## Material for the task

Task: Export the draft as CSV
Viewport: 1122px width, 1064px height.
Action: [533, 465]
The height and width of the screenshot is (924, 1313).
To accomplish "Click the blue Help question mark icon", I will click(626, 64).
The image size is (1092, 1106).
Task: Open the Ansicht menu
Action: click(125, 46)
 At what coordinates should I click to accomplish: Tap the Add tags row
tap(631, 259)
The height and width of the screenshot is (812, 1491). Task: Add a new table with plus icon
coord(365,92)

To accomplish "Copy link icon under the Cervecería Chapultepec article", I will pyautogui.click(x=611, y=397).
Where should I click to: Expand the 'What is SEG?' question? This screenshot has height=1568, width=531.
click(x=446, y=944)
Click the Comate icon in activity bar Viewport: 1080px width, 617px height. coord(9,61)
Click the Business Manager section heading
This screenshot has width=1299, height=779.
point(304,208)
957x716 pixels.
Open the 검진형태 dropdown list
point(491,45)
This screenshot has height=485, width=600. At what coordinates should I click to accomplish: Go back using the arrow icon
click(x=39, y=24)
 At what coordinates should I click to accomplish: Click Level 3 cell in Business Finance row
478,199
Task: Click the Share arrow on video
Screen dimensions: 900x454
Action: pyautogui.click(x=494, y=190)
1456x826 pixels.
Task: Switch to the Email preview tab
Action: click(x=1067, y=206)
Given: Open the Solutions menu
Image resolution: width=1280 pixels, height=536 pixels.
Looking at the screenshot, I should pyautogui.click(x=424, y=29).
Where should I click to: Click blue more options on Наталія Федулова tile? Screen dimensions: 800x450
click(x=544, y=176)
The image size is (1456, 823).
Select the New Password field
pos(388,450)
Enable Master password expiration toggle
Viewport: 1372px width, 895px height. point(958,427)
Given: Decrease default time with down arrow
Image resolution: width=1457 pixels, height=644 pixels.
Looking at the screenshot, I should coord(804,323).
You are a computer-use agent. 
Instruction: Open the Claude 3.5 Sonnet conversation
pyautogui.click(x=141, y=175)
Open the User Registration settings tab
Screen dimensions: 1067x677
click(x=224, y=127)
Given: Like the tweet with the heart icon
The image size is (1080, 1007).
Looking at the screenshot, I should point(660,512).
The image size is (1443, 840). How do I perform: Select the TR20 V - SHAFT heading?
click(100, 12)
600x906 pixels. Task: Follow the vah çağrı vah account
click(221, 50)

## Task objective
Every line in the data above that contains "Given" needs to be copied.

## Answer space
Given: Open the Solutions menu
Given: Decrease default time with down arrow
Given: Like the tweet with the heart icon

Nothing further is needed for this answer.